Despite introducing these new rules, the newspaper does not seem to have made any changes to its robots.txt file, which informs search engine crawlers about accessible URL addresses, this move might be a response to Google’s recent privacy policy update, revealing that the search giant could gather public web data for training various artificial intelligence services, such as Bard.

Many large language models that popular AI services rely on, like OpenAI’s ChatGPT, are trained on extensive datasets that may contain copyrighted or otherwise protected materials taken from the web without the original creators’ permission.

However, The New York Times also entered a $100 million deal with Google in February, allowing the search giant to display the newspaper’s content across some of its platforms for the next three years.

The newspaper mentioned that both companies will collaborate on content distribution tools, subscriptions, marketing, advertising, and “experimentation,” thus, changes to The New York Times’ terms of service could potentially affect other companies like OpenAI or Microsoft.
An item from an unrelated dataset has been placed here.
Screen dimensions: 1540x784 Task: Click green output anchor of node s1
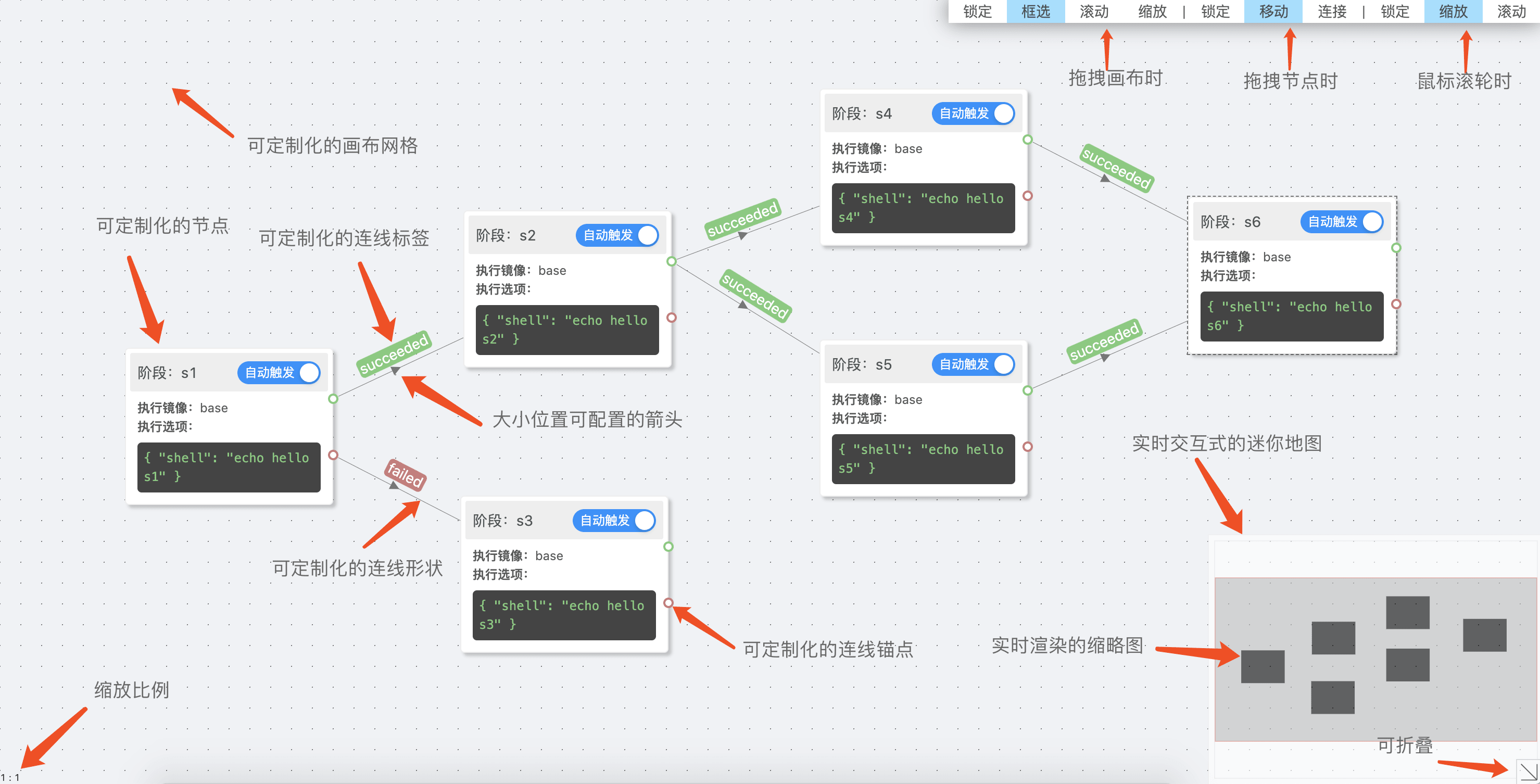(x=334, y=399)
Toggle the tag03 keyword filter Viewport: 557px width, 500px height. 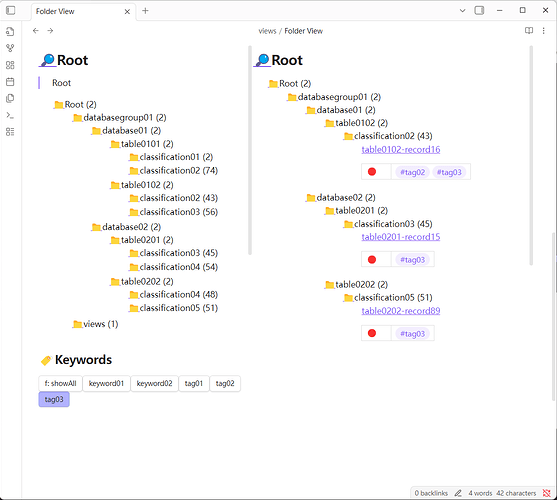54,399
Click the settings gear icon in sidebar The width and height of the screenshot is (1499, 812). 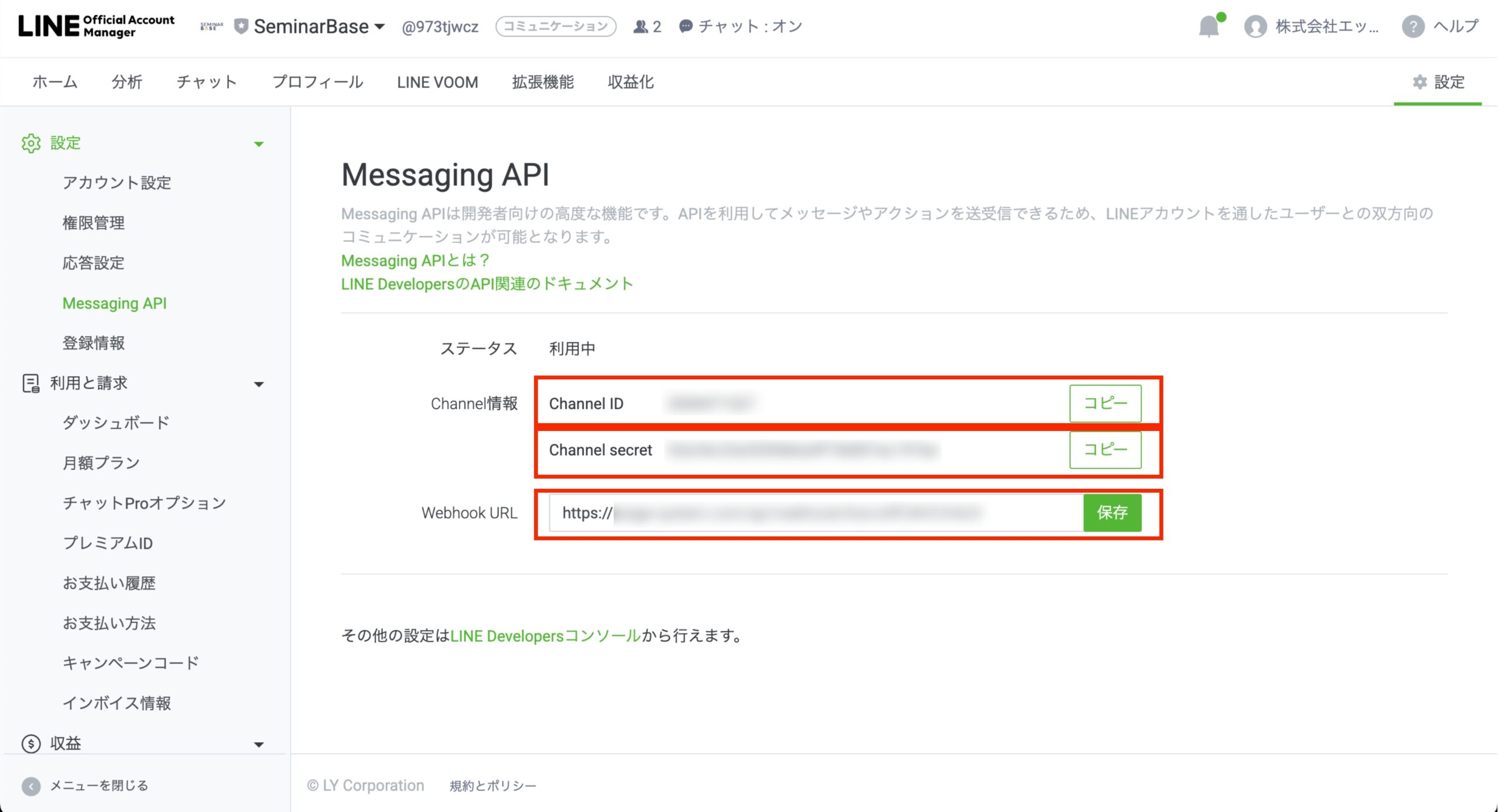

Recently, Microsoft also introduced new restrictions in its terms and conditions, prohibiting individuals from using their AI products “to create, train, or improve (directly or indirectly) other AI services,” along with banning users from extracting data from their AI tools.

Earlier this month, several news organizations, including The Associated Press and the European Publishers Council, signed an open letter urging global legislators to introduce rules that require transparency in training dataset collections and obtain rights holders’ approval before using data for training purposes.